Kutipan
★ ★ ★ ★ ★ ★ ★
ABSTRAKMemutus rantai penularan filariasis dilakukan melalui pemberian obat
filariasis kepada penduduk dalam pengobatan massal. Adanya microfilaria di
dalam darah (microfilaremia) merupakan penyebab munculnya filariasis.
Kepatuhan seseorang untuk minum filariasis dalam pengobatan massal sangat
mempengaruhi keberhasilan pengobatan massal dalam memutus rantai penularan
filariasis. Melalui pengobatan massal penderita microfilaremia akan berubah
menjadi amicrofilaremia, yaitu status kesehatan dimana microfilaria sudah tidak
ada lagi di dalam darah.
Penelitian ini bertujuan untuk menganalisis evaluasi ekonomi penderita
microfilaremia yang patuh minum obat, dengan yang tidak patuh minum obat
setelah pengobatan massal filariasis 4 tahun. Biaya yang terkait meliputi biaya
pengobatan dan biaya rawat jalan. Biaya rawat jalan terjadi karena efek
pengobatan sesudah minum obat filariasis dan gejala akut yang muncul akibat
menderita microfilaremia.
Hasil penelitian menunjukan bahwa besarnya biaya untuk mengubah
penderita microfilaremia menjadi amicrofilaremia pada yang patuh minum obat
adalah Rp. 119.992,-. Sedangkan besarnya biaya untuk mengubah penderita
microfilaremia menjadi amicrofilaremia pada yang tidak patuh minum obat adalah
sebesar Rp. 141.514,-. Biaya untuk mengubah penderita microfilaremia menjadi
amicrofilaremia pada penderita penderita yang patuh minum obat, lebih kecil dari
yang tidak patuh minum obat.
Abstract The success and sustainability of drug administration of filariasis,
require an understanding of relevant perceptions and practices of the people living
in endemic communities. Filariasis elimination relies on once yearly concurrent
administration of two drugs, Albendazole with DEC, that shown to be highly
effective in removing microfilariae in the blood.
This research aimed to analyze economic evaluation of patient
compliance in drug administration of filariasis. This intervension would remove
microfilariae from the blood, the amicrofilaremia. On the other side, drug
administration for Lymphatic Filariasis can cause adverse reaction from
microfilariae and adult worm death. This adverse reaction can influence the
compliance of taking the drug and insert the cost of therapy. The costs that spent
during the drug administration are the cost to administer the drug and the cost for
resolve adverse reaction. This economic evaluation would compare these costs
with the amicrofilaremia condition.
Result showed that the cost of amicrofilaremia on patient with no
complience is Rp. 119.992,- and the cost of amicrofilaremia on patient with
complience is Rp. 141.514,-. It means that the cost of amicrofilaremia on patient
with no compliance is smaller than with complience. Advocating the feasibility
and significant reduce of microfilariae of low costs, as shown in this study could
be useful to sensitize the health and the authorities to generate resources and
communities for LF elimination programmes.
★ ★ ★ ★ ★ ★ ★
Bahan Kajian
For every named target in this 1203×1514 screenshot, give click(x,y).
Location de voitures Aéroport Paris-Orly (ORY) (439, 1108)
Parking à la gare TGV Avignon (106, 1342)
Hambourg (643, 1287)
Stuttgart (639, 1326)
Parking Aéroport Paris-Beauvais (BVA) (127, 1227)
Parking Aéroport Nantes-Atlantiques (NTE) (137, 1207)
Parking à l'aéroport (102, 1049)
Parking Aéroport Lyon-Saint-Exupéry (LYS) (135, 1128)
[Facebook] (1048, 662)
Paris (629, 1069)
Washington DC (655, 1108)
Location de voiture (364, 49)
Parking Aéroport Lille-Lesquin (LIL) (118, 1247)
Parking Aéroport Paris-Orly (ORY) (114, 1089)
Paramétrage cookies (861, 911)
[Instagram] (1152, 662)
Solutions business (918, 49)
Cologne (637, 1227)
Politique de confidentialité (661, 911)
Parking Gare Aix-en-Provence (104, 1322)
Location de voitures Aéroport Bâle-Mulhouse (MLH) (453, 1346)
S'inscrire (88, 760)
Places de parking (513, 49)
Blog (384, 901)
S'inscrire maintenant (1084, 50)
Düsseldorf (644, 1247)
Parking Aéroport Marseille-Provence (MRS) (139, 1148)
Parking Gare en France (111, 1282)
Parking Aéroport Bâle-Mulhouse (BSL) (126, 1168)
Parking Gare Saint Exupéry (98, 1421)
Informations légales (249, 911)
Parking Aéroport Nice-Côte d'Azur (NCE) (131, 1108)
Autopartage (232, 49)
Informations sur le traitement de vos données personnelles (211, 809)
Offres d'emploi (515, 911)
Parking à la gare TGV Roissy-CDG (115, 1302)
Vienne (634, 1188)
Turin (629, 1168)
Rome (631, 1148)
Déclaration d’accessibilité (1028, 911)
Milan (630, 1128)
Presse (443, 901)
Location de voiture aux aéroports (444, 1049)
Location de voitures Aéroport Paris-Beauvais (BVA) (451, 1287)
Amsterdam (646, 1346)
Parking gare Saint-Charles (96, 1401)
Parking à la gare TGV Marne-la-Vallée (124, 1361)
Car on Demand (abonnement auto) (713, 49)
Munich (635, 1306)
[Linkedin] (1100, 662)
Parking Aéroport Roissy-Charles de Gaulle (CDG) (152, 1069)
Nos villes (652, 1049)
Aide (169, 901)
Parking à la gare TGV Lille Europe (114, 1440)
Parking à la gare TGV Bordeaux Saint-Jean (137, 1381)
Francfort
★ ★ ★ ★ ★ ★ ★
Yang Dikerjakan
1 - Menurut kutipan tentang filariasis, apa arti amicrofilaremia?
2 - Terjemahkan kalimat berikut dari kutipan tentang filariasis ke dalam bahasa Inggris: "Adanya microfilaria di dalam darah (microfilaremia) merupakan penyebab munculnya filariasis."
Catatan di atas diambil dari sumber yang berbeda dengan kutipan.

Jawaban
1 - Amicrofilaremia adalah status kesehatan ketika microfilaria sudah tidak ada lagi di dalam darah.

2 - The presence of microfilariae in the blood (microfilaremia) is the cause of filariasis.